MASS TRANSPORT and structure in soft biomaterials and the understanding of the intrinsic coupling between them is a challenging research area. The complexity of soft biomaterials makes research in this area a very demanding task with experimental as well as theoretical approaches highly integrated. The goal of the research program is set high: we aim to achieve predictability with respect to designing materials with specific mass transport profiles. To achieve this our four research modules (see picture above) interact in a unique way.
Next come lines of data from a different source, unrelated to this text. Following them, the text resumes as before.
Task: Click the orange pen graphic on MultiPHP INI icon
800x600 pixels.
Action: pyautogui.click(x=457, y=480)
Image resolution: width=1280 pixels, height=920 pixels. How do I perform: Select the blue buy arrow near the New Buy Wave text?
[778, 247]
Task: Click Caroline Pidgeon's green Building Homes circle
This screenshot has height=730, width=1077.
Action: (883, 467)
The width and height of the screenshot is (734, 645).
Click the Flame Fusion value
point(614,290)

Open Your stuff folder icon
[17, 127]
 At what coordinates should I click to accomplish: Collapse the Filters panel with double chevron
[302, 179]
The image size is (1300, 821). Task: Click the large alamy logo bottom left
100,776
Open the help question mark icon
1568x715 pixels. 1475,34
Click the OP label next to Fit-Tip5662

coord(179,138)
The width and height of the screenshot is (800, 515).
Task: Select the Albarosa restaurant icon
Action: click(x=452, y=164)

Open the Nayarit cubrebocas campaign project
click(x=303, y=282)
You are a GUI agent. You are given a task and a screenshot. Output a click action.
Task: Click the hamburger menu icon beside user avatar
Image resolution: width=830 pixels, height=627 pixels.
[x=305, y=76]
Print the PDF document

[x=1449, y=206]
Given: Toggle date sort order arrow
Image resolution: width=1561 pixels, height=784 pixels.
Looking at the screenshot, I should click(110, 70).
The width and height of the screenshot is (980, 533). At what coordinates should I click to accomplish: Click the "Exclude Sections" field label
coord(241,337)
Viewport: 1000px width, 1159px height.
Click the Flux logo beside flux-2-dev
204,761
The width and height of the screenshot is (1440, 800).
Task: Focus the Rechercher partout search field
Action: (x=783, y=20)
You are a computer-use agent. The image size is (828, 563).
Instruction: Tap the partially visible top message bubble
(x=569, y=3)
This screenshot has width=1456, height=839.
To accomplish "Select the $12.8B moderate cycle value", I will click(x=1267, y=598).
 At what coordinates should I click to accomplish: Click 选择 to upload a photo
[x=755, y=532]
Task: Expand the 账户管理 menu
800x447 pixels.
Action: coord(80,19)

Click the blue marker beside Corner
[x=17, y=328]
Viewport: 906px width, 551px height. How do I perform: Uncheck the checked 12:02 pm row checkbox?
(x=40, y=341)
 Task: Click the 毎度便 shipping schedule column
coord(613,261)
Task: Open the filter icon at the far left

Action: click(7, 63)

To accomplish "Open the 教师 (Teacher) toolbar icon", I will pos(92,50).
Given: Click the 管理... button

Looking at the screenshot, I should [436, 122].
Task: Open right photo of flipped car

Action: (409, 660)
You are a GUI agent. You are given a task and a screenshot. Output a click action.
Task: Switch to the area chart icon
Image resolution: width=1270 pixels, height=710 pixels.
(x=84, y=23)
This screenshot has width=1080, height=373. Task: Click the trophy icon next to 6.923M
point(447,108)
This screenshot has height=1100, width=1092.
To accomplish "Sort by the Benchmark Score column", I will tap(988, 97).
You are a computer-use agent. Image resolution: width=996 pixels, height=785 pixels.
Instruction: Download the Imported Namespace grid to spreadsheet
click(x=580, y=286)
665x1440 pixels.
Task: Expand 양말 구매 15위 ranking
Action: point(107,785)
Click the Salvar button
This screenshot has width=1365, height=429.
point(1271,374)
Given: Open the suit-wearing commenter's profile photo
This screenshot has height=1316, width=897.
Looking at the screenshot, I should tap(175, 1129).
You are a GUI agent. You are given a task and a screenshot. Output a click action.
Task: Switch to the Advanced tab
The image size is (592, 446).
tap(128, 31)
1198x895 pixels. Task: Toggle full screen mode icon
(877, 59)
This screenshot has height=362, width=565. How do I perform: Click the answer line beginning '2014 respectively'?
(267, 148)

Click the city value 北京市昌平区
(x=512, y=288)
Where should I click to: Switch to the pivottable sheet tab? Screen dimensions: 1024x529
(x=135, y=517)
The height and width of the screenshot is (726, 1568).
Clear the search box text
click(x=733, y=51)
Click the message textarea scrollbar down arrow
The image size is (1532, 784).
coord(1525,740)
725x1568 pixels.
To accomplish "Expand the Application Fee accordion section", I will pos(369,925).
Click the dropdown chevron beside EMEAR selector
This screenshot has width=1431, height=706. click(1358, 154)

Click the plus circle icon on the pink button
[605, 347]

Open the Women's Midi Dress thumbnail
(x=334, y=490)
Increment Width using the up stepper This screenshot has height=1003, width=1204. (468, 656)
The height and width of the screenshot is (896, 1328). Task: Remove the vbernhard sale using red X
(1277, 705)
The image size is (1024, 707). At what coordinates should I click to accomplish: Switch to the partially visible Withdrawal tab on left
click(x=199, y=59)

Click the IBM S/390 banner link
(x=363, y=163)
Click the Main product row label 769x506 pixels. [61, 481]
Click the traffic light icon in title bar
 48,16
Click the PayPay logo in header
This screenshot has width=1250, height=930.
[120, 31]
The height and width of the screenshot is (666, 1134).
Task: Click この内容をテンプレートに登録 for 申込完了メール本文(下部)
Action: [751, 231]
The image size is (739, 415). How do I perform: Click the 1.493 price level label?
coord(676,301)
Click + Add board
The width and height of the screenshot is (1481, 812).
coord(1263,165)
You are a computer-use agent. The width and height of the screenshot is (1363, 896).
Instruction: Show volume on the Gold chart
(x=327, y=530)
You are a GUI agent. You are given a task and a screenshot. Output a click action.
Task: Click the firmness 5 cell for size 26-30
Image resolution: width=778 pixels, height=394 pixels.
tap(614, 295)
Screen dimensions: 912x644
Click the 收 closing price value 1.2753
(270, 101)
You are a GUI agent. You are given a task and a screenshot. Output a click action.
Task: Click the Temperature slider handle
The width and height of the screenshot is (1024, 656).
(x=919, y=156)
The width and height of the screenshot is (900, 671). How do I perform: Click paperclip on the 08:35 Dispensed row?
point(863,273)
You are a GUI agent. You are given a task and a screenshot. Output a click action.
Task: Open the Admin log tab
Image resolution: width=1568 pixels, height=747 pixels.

SOFT STRUCTURES or SOFT BIOMATERIALS?
Normally the word biomaterial refers to e.g. dental implants made from metal. The term soft biomaterials instead refers to biological materials and often so with the connection to sustainability and/or renewability. These are exclusively of organic origin, e.g. from plant polysaccharides. Many polysaccharides are known to self-aggregate to form a material where the microstructure depends on type of polysaccharide and external conditions etc. Since there are almost infinitely many different polysaccharides the phase behavior of these materials is enorously rich, meaning that the number of different structures that they form is very large. One common aspect of these structures is the fact that they are formed due to weak, or soft, forces acting between the polymers during self-aggregating. This makes the structure heterogeneous. Compare for instance these materials with a metal where the structure is very homogeneous due to strong forces between atoms, i.e. atoms sit in well-defined positions.